Bien des jours sont passés depuis celui où Tatiana et Onéguine se dessinèrent pour la première fois dans mon imagination. Alors je ne pouvais encore prévoir la fin de mon roman.


Hélas ! de ceux auxquels, dans nos réunions intimes, je lus mes premières strophes[2], les uns ne sont plus, les autres sont bien loin de moi, et j’ai dû achever sans eux l’histoire d’Onéguine.

Et toi dont l’image s’est identifiée avec ma Tatiana, où es-tu maintenant ?

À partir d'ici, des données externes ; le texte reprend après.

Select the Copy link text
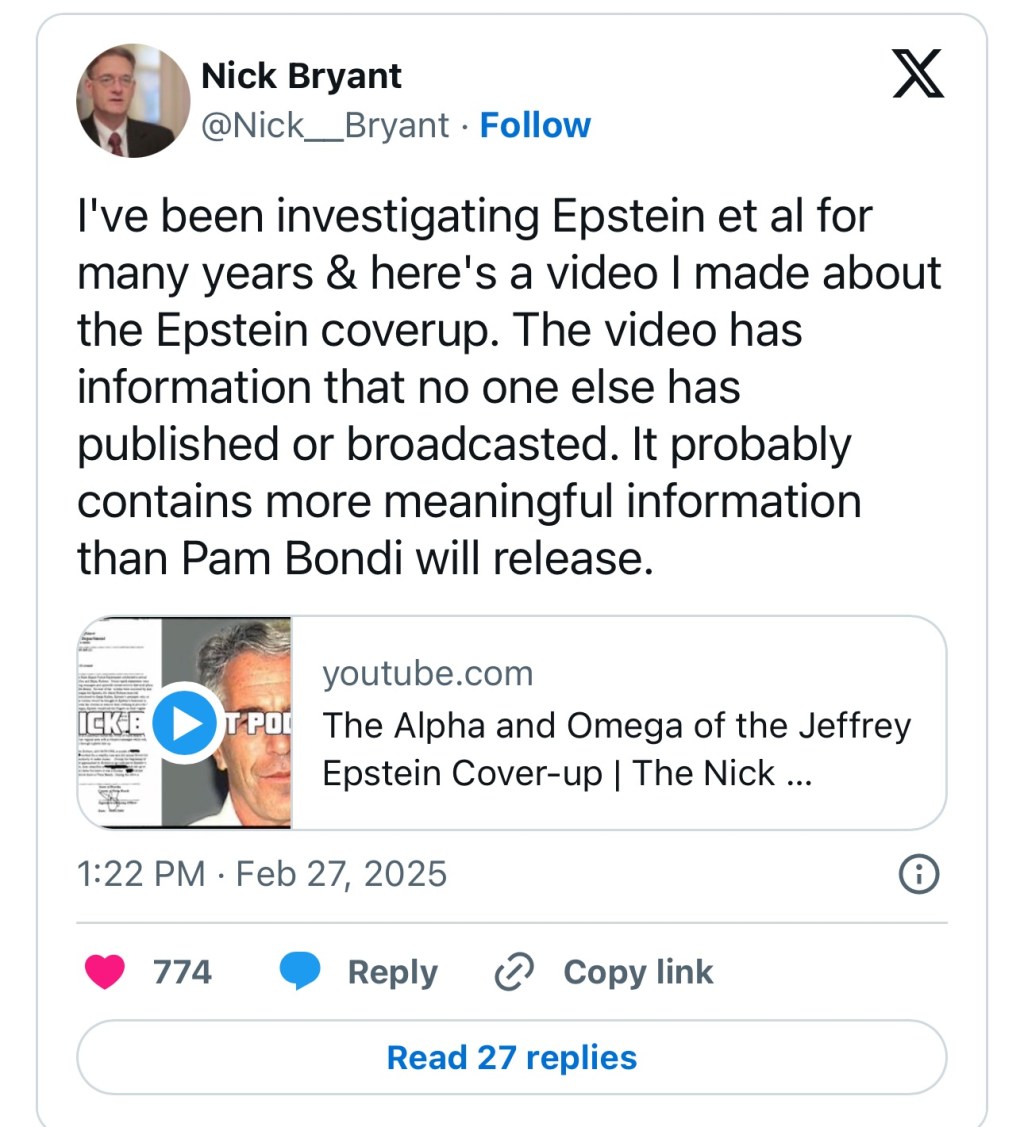Image resolution: width=1024 pixels, height=1127 pixels. pos(638,971)
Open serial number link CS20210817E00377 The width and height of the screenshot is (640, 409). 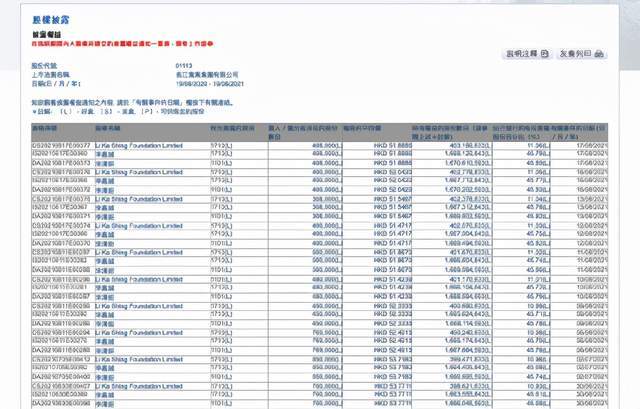tap(62, 145)
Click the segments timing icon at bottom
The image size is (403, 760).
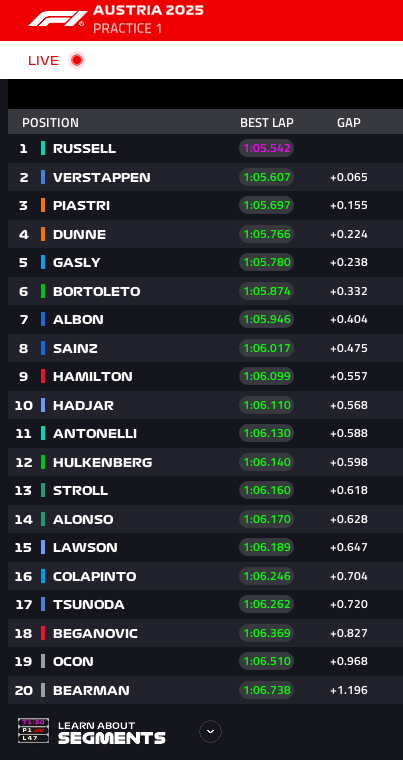coord(33,730)
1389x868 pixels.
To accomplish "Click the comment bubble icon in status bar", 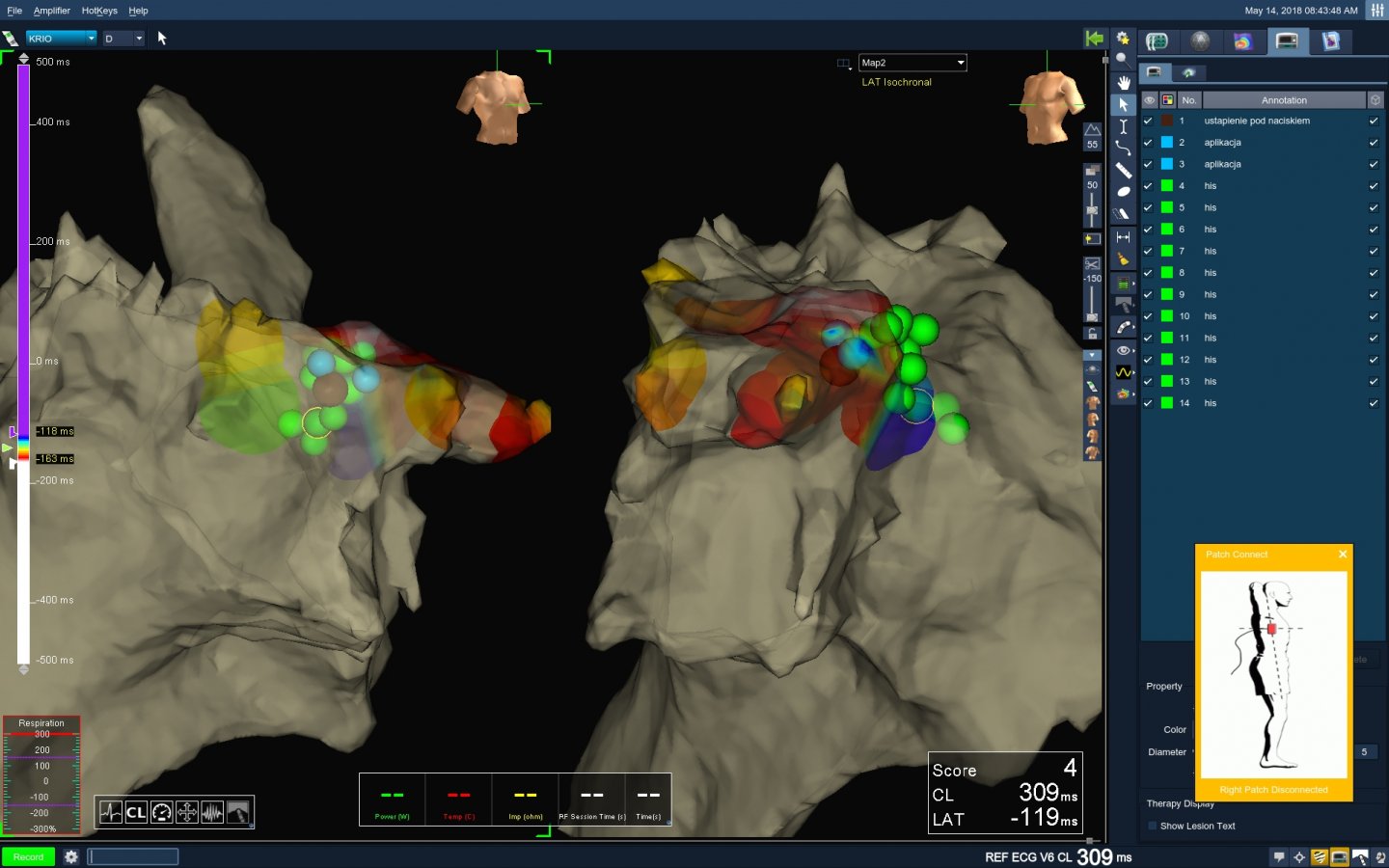I will click(x=1279, y=856).
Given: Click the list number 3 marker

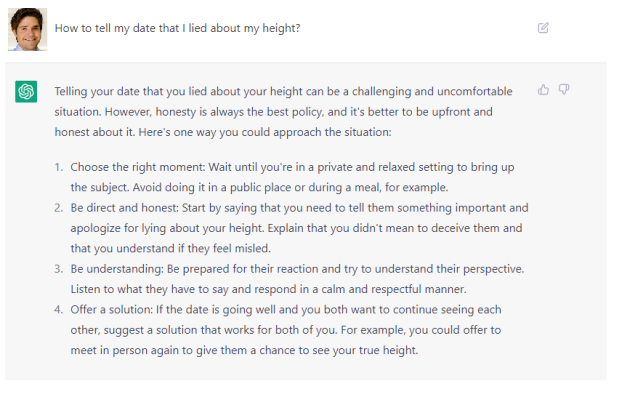Looking at the screenshot, I should coord(58,269).
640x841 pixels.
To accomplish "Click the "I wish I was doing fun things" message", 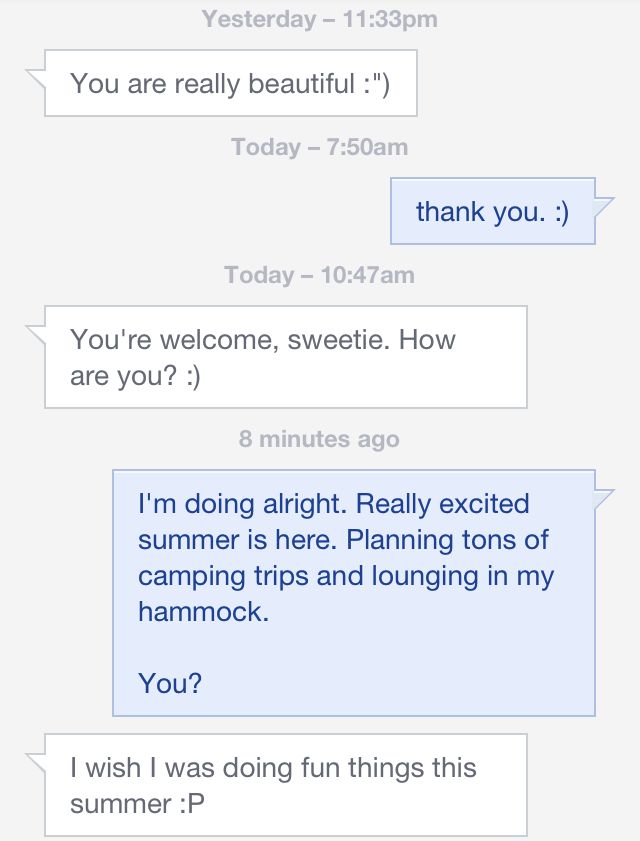I will click(285, 786).

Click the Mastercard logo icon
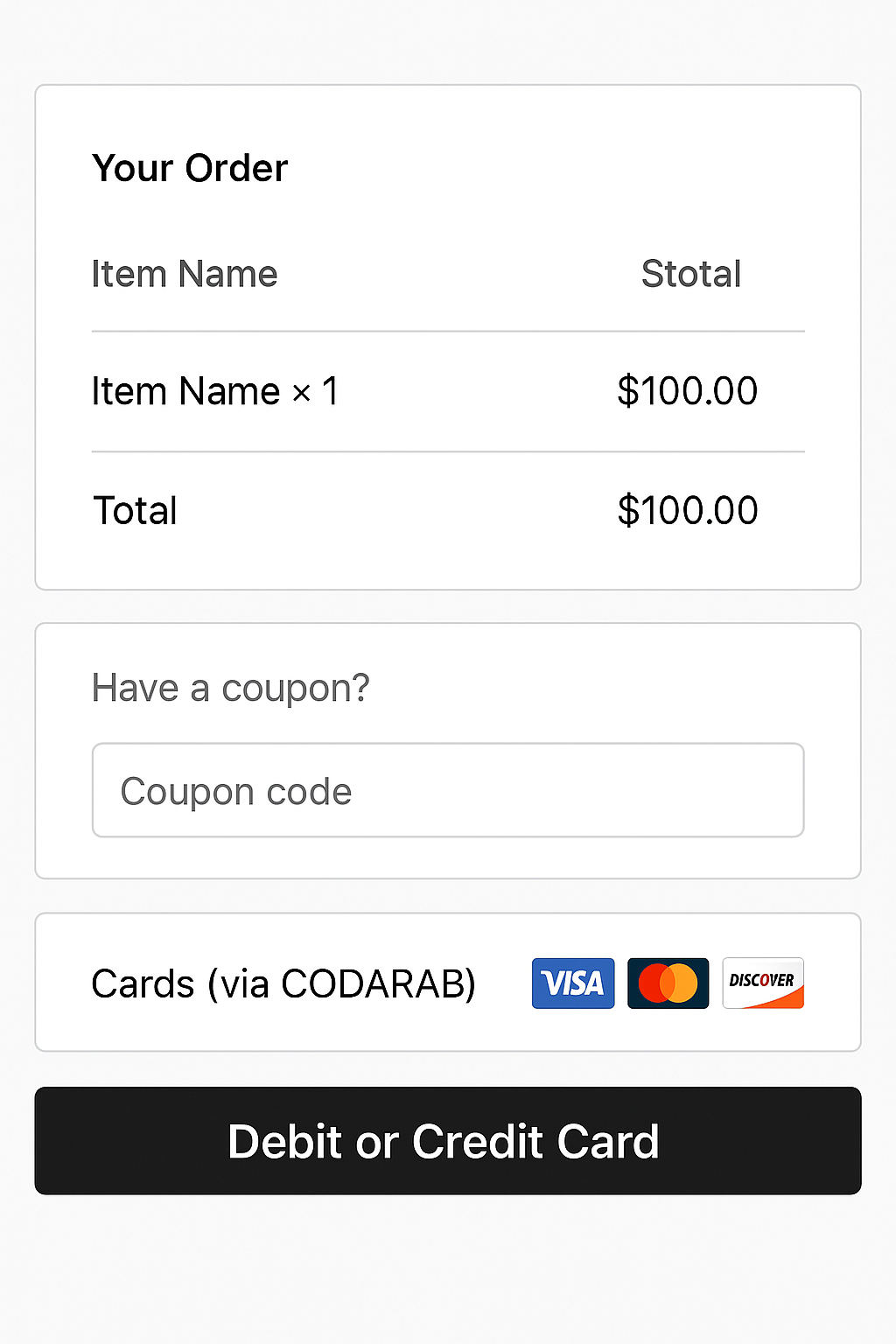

Hélas ! le sort a frappé tout autour de moi ! Heureux celui qui de bonne heure quitta le banquet de la vie avant d’avoir entièrement vidé la coupe ! Heureux aussi celui qui n’acheva pas son propre roman, et le quitta comme je quitte mon Onéguine !



FIN.



  1. Héros d’une comédie connue de Griboiédof qui a pour titre : Le malheur d’avoir trop d’esprit.
  2. Il ne faut pas oublier que ce roman est écrit en vers par Pouchkine.